━━ PASSAGE SHOWN

Letting your user pick a model
If you want to ship an in-app model picker, wire it with the catalog helpers and a key prop on the provider. Changing the key remounts the provider under the new model; the conversation resets, which is the correct behaviour when the underlying tokenizer changes.
import {
GemmaAgentProvider,
listModels,
getModelEntry,
} from 'react-native-gemma-agent';
function App() {
const [modelId, setModelId] = useState('gemma-4-e2b-it');
return (
<>
<Picker selectedValue={modelId} onValueChange={setModelId}>
{listModels().map(id => (
<Picker.Item
key={id}
label={getModelEntry(id)!.name}
value={id}
/>
))}
</Picker>
<GemmaAgentProvider key={modelId} model={modelId} skills={skills}>
<ChatScreen />
</GemmaAgentProvider>
</>
);
}Inside <ChatScreen />, the usual hooks work per-model:
useModelDownload():checkModel(),download()with progress,setModelPath()for adb-pushed files. All scoped to whichever model the provider currently holds.useGemmaAgent():loadModel()/unloadModel().

━━━━
━━ RECORD EXTRACTS

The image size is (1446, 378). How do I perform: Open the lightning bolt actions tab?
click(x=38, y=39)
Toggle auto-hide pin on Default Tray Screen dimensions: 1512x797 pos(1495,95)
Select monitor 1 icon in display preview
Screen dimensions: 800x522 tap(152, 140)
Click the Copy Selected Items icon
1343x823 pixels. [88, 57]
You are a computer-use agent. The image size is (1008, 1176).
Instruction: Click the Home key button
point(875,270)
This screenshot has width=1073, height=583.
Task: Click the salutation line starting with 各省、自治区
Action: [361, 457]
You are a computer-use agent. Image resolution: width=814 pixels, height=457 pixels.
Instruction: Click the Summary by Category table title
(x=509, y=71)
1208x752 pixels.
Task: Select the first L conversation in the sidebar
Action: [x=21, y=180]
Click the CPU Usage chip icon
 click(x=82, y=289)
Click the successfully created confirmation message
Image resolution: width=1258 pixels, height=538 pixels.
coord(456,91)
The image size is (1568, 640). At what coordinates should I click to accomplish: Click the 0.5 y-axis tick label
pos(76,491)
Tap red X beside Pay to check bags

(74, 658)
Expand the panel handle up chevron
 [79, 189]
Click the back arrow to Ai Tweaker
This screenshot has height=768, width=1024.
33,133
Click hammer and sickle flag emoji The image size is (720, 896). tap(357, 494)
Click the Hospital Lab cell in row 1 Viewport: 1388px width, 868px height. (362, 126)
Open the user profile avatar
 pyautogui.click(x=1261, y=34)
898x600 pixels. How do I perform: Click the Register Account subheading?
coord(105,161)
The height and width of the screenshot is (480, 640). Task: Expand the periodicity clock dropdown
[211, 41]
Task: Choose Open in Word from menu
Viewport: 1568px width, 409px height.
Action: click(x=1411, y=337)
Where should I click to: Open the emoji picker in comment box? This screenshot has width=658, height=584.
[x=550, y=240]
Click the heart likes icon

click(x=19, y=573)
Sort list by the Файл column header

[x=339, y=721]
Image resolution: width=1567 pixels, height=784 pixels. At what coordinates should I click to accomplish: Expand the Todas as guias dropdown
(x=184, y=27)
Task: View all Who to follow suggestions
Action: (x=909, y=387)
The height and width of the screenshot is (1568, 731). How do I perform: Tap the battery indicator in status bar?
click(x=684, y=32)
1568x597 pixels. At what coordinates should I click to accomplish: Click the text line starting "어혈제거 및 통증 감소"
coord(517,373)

━━━━

PROBLEM 1: In the model picker passage, what happens to the conversation when the provider's key changes?
PROBLEM 2:
Do these statements agree with the model picker passage? Answer yes or no for each, and quote the words from the passage that settle it.
(a) Changing the key on the provider remounts it under the new model.
(b) The example starts with the model id 'gemma-4-e2b-it' selected.
(c) Each picker item uses the raw model id as its label.
PROBLEM 3: Retype the model picker passage from "Letting your user" up to and including "underlying tokenizer changes.".

RESPONSE AREA 1: The conversation resets.

RESPONSE AREA 2:
(a) Yes: "Changing the key remounts the provider under the new model"
(b) Yes: "useState('gemma-4-e2b-it')"
(c) No: "label={getModelEntry(id)!.name}"

RESPONSE AREA 3:
Letting your user pick a model
If you want to ship an in-app model picker, wire it with the catalog helpers and a key prop on the provider. Changing the key remounts the provider under the new model; the conversation resets, which is the correct behaviour when the underlying tokenizer changes.